ESTRATTO DELLA PAGINA:
IL TRIBUTO DI SPOLETO A PINA BAUSCH
Un'atmosfera surreale. Il clima che si respirava nell'attesissima rappresentazione dell'ultimo lavoro di Pina Bausch al Festival dei due Mondi di Spoleto - che segnava il suo ritorno sulle scene italiane dopo alcuni anni di assenza - è un misto di lutto, incommensurabile dolore per una perdita di tale portata ed al contempo di interesse per lo spettacolo destinato a rappresentare il testamento artistico della grande coreografa tedesca deceduta solo 3 giorni prima del suo debutto spoletino.
Per darne conto, al contrario di quanto si fa abitualmente in una recensione, occorre partire dalla fine, cioè a dire dall'interminabile applauso in standing ovation, durato 8 minuti e 45 secondi, tributato dal pubblico.
Per due sole volte i danzatori sono usciti sul proscenio a ricevere l'omaggio, lasciando poi il palco vuoto, in un gesto di grande significato simbolico, destinando l'applauso alla grande artista della danza prematuramente scomparsa.
La commozione ha a quel punto pervaso il teatro, come succede quando a mancare non è un personaggio pubblico ma una persona di famiglia. Dunque lacrime vere, sentite, molte.
Non vuole essere un resoconto di cronaca, bensì il racconto di un evento teatrale. Giacché il teatro è anche questo.
Poi lo spettacolo. Bamboo Blues è l'affresco di un'India non scontata, lontana anni luce dagli stereotipi. Un'India concreta, concretissima, attuale più che mai.
È l'India di una tradizione che è tradizione solo in quanto viene dal passato. Non è mai un'India del folklore.

PARTI DELL'ESERCIZIO:
1: Nell'articolo su Pina Bausch a Spoleto, quanto è durato l'applauso del pubblico in piedi?
2: Traduci in inglese questa frase dell'articolo su Pina Bausch a Spoleto: "Bamboo Blues è l'affresco di un'India non scontata, lontana anni luce dagli stereotipi."

DATI MOSTRATI:

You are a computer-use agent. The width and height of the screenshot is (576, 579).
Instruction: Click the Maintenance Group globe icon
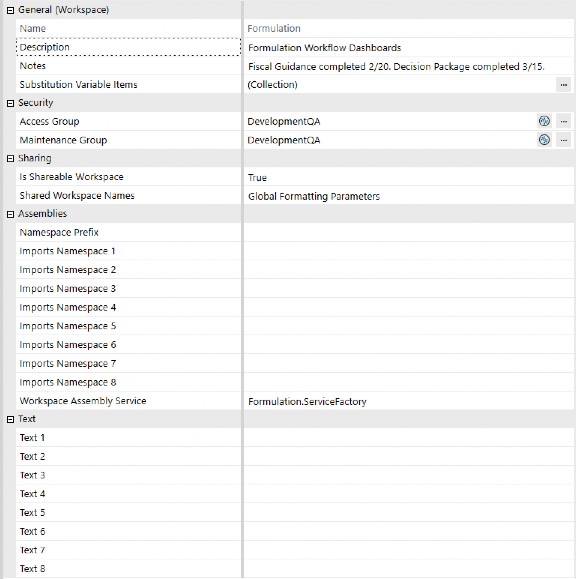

RISULTATI PER CONSEGNA:
1: 8 minuti e 45 secondi.

2: Bamboo Blues is a fresco of an unexpected India, light-years away from stereotypes.